A wave is modeled with the function 𝑦, a function of 𝑥 and 𝑡, equals 0.25 meters times the cosine of 0.30𝑥 minus 0.90𝑡 plus 𝜋 divided by three, where 𝑥 is measured in meters and 𝑡 is measured in seconds. What is the wave’s amplitude? What is the wave’s wave number? What is the wave’s angular frequency? What is the wave’s speed? What is the phase shift of the wave? What is the wave’s wavelength? What is the wave’s period?
In this exercise, we’ll work with the function 𝑦, a function of position and time, to answer these questions. We’ll call the amplitude of the wave 𝐴. We’ll call the wave number 𝑘. The wave’s angular frequency we’ll call 𝜔. Wave speed we’ll refer to as 𝑣. Phase shift we’ll call 𝜙. The wavelength we’ll call 𝜆. And the wave’s period we’ll call capital 𝑇.
Let’s look more closely at this function in order to answer these questions. This wave equation has a particular form which is familiar for waves on a string. We can recall the general form of that equation for the wave’s position as a function of time. Wave position, 𝑥, as a function of time, 𝑡, is modeled in general by the equation which says 𝑦 equals the amplitude 𝐴 times the sine of the wavenumber 𝑘 times the position 𝑥 minus the angular frequency 𝜔 times time 𝑡 plus 𝜙, the phase angle of the wave.
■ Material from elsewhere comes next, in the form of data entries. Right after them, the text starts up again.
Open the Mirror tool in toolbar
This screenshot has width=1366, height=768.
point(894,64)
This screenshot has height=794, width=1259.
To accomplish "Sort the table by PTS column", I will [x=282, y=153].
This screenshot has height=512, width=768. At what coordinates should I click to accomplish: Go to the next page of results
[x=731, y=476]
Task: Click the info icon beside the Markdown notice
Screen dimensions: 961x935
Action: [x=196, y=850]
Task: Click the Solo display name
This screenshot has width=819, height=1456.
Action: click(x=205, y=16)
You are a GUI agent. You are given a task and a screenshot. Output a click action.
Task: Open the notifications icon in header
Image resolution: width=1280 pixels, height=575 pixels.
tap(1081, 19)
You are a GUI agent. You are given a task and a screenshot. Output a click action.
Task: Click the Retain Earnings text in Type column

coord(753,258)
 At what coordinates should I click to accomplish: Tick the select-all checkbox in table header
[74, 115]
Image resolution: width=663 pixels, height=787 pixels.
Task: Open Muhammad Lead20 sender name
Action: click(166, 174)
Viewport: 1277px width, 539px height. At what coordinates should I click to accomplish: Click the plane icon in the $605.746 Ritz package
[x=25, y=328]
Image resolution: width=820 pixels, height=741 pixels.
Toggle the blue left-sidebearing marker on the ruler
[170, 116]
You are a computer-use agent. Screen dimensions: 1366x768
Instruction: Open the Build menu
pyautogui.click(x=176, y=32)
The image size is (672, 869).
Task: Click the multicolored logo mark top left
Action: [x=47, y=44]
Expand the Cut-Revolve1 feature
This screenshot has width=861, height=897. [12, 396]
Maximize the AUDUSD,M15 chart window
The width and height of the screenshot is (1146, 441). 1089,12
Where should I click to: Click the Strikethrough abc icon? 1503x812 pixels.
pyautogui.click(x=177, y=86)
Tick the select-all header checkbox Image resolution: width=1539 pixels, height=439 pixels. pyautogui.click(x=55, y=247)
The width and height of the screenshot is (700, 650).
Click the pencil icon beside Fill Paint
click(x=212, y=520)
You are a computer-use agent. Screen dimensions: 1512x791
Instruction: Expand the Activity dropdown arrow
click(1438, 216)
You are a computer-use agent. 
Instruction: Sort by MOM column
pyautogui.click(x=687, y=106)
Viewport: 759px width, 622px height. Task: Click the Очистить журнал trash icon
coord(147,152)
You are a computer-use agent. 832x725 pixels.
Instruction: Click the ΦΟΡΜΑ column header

Studying this general form of wave position in time helps us solve for the first three variables the problem statement asks us to find. 0.25 meters must be the wave amplitude 𝐴. Then moving along to the right in the equation, 0.30 inverse meters must be the wave’s wave number 𝑘. Continuing onto the right, 0.90 must be 𝜔 in units of inverse seconds. And continuing on, we see that 𝜋 divided by three is this wave’s phase shift or phase angle, 𝜙.
We’ve been able to solve for much about the wave’s properties by studying the general equation for a transverse wave. Now let’s recall several more wave relationships. We know that the speed of a wave, 𝑣, is equal to the wave frequency times its wavelength. And that frequency, 𝑓, is equal to angular frequency, 𝜔, divided by two 𝜋. And also that wavelength, 𝜆, is equal to two 𝜋 divided by the wavenumber, 𝑘.
For our purposes, this means that wave speed, 𝑣, is equal to 𝜔 divided by two 𝜋 times two 𝜋 divided by 𝑘. Or with the two 𝜋 factors canceling out, 𝜔 divided by 𝑘. When we enter in the values for these two variables and calculate this fraction, we find that the wave speed is 3.0 meters per second.
Having solved for 𝑣, we’ve encountered a relationship that can help us solve for 𝜆. The wavelength of the wave is equal to two 𝜋 divided by the wave number 𝑘. Plugging in the value for 𝑘 we solved for earlier, when we calculate this fraction, we find that, to two significant figures, the wavelength 𝜆 is 21 meters. Finally, we move on to the period of the wave 𝑇.
To solve for the period, let’s recall the relationship between 𝑇 and frequency, 𝑓. The wave period, 𝑇, is equal to the inverse of 𝑓, one over the frequency. So in our situation, 𝑇 equals two 𝜋 over the angular frequency, 𝜔, which is two 𝜋 divided by 0.90 inverse seconds. To two significant figures, this equals 7.0 seconds. That’s the period of this wave, and these are all the wave properties derived from the wave equation and from general wave relationships.